▸ **TEXTE EXTRAIT**

Ils nous ont cependant dit que cette ville n’était plus, à beaucoup près, ce qu’elle avait été. Depuis quelques années, la Compagnie y a défendu aux particuliers le commerce d’Inde en Inde, qui était pour eux la source d’une immense circulation de richesses. Je ne juge point ce nouveau règlement de la Compagnie ; j’ignore ce qu’elle gagne à cette prohibition. Je sais seulement que les particuliers attachés à son service ont encore le secret de tirer trente, quarante, cent, jusqu’à deux cent mille livres de revenu d’emplois qui ont de gages quinze cents, trois mille, six mille livres au plus. Or presque tous les habitants de Batavia sont employés de la Compagnie. Cependant il est sûr qu’aujourd’hui le prix des maisons, à la ville et à la campagne, est plus des deux tiers au-dessous de leur ancienne valeur. Toutefois Batavia sera toujours riche du plus au moins ; et par le secret dont nous venons de parler, et parce qu’il est difficile à ceux qui ont fait fortune ici de la faire repasser en Europe. Il n’y a de moyen d’y envoyer ses fonds que par la Compagnie qui s’en charge à huit pour cent d’escompte ; mais elle n’en prend que fort peu à la fois à chaque particulier. Ces fonds d’ailleurs ne se peuvent envoyer en fraude, l’espèce d’argent qui circule ici perdant en Europe vingt-huit pour cent. La Compagnie se sert de l’empereur de Java pour faire frapper une monnaie particulière qui est la monnaie des Indes.

Nulle part, dans le monde, les états ne sont moins confondus qu’à Batavia ; les rangs y sont assignés à chacun ; des marques extérieures les constatent d’une façon immuable et la sérieuse étiquette est plus sévère ici qu’elle ne le fut jamais à aucun congrès. La haute régence, le conseil de justice, le clergé, les employés de la Compagnie, les officiers de marine et enfin le militaire, telle y est la gradation des états.

▸ **CONSIGNE**
Selon le texte sur Batavia, à quel taux d'escompte la Compagnie se charge-t-elle d'envoyer en Europe les fonds des particuliers ?

▸ **DONNÉES FOURNIES**
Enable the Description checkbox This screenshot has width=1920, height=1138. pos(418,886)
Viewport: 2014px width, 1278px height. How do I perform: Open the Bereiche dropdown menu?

▸ **RÉPONSE COMPLÈTE**
Elle s'en charge à huit pour cent d'escompte.